One of my goals is to find out whether the altered activity of individual neurons in models of Alzheimer's disease is related to problems in the electrical activity of neurons of entire parts of the brain, which can lead to seizures. Then I aim to find out how this can relate to problems with memory and thinking.
How will your project help people affected by dementia?
If we manage to show that cognitive decline is linked to causes of and alterations of electrical activities in single cells, we may be able to identify new targets for treatment of Alzheimer's disease. We may also be able to find a new tool for the early and easier diagnosis of dementia.
How is your project going?
What has been your career highlight so far?
Well, being awarded a fellowship by the Alzheimer's Society felt very nice and I consider it a great career achievement.
In addition, I think the collaboration I am starting with the hospital and University of San Marino for the clinical study of electrical alterations in a sample of people from the Republic of San Marino would be the next big step, as I think it will allow me to shift my research into a more translatable frame.
What is the most exciting piece of dementia research that you've heard about recently?
I am very interested in the process of tau protein spreading through the brain of people with Alzheimer's disease.

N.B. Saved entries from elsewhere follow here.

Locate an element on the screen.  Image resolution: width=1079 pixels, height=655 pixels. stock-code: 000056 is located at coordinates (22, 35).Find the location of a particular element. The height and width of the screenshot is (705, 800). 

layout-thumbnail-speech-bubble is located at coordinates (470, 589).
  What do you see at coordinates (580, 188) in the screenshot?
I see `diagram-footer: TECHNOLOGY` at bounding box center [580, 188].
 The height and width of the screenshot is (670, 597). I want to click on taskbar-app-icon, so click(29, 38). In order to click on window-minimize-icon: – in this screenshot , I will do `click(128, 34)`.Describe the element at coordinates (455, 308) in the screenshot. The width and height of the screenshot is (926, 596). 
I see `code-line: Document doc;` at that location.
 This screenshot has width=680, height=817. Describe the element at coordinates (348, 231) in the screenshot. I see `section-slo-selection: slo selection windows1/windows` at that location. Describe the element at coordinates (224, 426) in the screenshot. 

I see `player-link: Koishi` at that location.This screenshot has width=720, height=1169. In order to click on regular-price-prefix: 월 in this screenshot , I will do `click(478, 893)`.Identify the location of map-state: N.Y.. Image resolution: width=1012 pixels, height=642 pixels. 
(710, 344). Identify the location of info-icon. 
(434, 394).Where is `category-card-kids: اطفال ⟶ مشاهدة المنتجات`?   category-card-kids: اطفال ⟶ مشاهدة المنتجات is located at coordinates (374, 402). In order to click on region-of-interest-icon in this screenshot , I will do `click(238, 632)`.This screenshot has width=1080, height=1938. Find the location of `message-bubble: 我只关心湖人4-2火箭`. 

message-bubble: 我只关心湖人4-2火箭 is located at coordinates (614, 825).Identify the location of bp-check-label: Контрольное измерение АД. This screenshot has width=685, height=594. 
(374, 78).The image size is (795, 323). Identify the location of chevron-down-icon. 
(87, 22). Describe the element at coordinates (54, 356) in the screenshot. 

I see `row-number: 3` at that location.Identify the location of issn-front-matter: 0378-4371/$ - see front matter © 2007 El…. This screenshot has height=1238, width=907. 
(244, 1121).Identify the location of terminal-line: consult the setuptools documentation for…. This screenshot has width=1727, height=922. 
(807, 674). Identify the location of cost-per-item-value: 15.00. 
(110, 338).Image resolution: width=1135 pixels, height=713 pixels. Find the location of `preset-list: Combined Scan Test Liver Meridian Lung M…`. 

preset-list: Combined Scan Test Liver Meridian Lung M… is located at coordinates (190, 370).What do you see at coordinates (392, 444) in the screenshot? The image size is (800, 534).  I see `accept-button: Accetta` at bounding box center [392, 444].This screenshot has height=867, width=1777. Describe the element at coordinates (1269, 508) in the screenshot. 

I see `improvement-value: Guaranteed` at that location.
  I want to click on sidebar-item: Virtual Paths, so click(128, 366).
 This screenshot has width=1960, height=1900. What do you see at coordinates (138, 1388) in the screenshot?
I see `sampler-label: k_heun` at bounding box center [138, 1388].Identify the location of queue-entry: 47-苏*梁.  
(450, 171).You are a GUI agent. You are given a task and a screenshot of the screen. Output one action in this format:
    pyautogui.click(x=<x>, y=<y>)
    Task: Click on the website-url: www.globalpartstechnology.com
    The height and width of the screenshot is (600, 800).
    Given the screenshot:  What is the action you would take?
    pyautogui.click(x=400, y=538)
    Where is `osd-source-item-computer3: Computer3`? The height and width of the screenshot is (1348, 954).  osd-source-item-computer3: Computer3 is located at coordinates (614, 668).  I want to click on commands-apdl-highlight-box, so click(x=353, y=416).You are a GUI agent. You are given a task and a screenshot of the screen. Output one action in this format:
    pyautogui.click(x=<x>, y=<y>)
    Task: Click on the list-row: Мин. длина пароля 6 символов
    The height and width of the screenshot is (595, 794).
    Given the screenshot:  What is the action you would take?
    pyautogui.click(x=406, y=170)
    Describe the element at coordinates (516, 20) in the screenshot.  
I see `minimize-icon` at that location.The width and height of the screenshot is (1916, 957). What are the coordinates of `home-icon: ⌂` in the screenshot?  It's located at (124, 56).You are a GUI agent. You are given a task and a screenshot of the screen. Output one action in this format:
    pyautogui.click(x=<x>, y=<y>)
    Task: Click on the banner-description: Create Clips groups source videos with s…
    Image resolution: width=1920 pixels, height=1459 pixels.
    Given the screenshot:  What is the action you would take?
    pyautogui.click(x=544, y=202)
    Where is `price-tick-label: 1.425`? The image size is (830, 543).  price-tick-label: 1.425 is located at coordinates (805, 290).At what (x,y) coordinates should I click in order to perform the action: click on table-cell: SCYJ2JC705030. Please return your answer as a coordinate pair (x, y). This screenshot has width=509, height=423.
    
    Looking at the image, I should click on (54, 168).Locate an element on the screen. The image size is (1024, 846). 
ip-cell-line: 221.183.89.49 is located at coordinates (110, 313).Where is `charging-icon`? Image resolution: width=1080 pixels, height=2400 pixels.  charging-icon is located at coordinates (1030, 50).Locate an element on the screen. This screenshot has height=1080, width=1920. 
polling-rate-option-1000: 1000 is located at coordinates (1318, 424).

In particular, I would like to better understand how tau is transported from one cell to another via the synapse (a specialized structure normally used for neuronal cells to talk to each other). This could be at the base of the spread of altered neuronal function and brain cell death from one brain area to another, resulting in the gradual behavioural changes and memory loss seen in dementia.
In addition, there's a type of treatment being tested called 'amyloid-beta scavengers': notwithstanding some discouraging recent news, they might still be effective in preventing dementia progression, if given early enough to people in the early stages of the disease. I believe it is definitely worth a try: now more than ever is important to multiply our efforts in trying to address this disorder.
Tell us an interesting fact about yourself
I am a citizen of the Most Serene Republic of San Marino; there are only 30,000 of us in the world. I also like the study of philosophy, which I find absolutely central, both for a better understanding of neuroscience and for aiding us in deciding novel research paths. For example, consider the 2015 Nobel Prize awarded to John O'Keefe, Edvard Moser and May-Britt Moser for their studies on 'the neural correlates of space representation': with time and causality, space has been described by Immanuel Kant as one of the innate categories of understanding. I find it fascinating.
I have also developed a secret recipe for piadina (a flat bread typical of Romagna's culinary tradition).